◆ TASK DIRECTIONS: What lines of the data hold the string "will"? Copy them all.

*****

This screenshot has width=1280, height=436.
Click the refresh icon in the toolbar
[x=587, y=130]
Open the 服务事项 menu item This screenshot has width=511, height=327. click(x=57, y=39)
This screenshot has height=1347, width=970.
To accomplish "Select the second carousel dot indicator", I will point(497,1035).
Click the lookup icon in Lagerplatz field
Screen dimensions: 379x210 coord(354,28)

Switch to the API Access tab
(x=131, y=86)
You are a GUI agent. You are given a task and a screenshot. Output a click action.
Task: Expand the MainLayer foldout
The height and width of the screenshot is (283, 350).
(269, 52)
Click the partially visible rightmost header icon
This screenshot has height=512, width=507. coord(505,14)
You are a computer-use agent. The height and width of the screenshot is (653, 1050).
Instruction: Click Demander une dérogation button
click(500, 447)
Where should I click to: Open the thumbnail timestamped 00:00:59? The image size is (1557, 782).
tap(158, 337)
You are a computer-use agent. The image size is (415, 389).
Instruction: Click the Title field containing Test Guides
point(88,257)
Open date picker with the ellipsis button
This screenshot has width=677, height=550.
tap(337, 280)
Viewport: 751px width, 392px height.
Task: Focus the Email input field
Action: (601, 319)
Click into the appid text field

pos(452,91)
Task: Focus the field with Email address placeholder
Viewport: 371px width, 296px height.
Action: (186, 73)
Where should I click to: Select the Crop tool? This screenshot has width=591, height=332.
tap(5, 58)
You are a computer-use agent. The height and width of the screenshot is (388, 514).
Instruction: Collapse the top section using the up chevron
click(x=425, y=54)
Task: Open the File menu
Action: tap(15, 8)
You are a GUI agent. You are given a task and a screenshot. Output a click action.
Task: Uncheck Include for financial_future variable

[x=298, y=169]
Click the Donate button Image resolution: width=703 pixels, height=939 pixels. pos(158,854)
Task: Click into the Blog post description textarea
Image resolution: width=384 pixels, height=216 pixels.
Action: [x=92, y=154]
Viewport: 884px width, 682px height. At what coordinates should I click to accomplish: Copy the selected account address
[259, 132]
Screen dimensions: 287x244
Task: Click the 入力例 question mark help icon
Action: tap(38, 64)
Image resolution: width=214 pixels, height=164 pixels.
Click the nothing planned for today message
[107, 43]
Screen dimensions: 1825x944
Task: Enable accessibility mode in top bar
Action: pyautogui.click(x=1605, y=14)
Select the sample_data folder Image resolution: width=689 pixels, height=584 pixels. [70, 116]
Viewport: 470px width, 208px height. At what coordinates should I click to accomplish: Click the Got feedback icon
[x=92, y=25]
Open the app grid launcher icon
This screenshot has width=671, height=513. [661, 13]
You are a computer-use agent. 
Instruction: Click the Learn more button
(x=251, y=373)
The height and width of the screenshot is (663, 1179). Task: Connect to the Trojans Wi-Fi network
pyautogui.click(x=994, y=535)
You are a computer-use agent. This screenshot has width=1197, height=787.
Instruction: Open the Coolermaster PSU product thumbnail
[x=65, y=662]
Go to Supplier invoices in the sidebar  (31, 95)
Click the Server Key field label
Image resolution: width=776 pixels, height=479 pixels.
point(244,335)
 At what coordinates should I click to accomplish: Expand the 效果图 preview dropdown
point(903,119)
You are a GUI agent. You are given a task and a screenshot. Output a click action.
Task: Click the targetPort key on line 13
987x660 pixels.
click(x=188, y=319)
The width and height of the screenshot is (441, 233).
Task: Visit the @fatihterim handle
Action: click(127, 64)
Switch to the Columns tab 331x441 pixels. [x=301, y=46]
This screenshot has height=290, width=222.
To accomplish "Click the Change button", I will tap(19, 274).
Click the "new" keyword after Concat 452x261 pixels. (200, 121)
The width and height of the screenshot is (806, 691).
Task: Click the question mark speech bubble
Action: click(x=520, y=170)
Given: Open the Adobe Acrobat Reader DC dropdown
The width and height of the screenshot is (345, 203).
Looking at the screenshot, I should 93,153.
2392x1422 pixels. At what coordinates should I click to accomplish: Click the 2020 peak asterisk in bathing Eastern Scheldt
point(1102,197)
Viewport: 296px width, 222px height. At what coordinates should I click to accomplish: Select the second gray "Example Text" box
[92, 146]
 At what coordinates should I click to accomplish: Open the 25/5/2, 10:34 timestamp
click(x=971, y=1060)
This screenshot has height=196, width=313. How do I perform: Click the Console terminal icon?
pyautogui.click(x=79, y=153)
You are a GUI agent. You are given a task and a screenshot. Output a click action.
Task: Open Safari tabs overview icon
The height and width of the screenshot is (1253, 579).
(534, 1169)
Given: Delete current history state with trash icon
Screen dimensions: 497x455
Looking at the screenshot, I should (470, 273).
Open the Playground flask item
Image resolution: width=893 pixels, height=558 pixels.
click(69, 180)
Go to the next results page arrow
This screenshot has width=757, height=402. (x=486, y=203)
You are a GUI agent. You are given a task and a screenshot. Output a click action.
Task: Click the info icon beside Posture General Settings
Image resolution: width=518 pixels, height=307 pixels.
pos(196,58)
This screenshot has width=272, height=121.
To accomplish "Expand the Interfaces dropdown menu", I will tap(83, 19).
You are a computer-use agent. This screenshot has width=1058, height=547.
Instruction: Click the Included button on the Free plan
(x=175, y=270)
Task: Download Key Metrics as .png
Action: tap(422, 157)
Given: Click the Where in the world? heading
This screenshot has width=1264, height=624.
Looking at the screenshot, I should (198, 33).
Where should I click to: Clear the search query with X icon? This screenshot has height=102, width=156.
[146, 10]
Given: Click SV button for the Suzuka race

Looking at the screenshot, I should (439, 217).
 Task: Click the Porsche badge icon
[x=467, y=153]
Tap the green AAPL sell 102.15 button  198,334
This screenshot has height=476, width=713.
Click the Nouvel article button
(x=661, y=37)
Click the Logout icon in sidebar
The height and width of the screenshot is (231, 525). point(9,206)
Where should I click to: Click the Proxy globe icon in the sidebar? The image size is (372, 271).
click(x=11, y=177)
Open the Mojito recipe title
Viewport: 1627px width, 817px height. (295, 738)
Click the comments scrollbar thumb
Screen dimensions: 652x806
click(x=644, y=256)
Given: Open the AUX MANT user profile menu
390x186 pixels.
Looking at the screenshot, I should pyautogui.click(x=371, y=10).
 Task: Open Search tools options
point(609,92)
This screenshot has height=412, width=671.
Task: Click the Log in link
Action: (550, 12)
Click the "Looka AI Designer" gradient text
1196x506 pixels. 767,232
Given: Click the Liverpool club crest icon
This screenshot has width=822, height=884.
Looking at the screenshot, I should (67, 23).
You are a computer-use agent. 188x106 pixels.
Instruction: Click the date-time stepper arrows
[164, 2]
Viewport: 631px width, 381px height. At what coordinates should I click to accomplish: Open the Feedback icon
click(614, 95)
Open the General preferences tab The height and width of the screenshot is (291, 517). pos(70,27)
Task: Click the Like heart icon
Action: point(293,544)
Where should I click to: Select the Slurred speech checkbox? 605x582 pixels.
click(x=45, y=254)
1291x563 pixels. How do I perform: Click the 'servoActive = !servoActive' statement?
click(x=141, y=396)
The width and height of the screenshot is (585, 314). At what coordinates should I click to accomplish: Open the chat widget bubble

*****

◆ SOLUTION FOR THIS TASK:
To accomplish "Select the second carousel dot indicator", I will point(497,1035).
To accomplish "Click the Change button", I will tap(19, 274).
To accomplish "Expand the Interfaces dropdown menu", I will tap(83, 19).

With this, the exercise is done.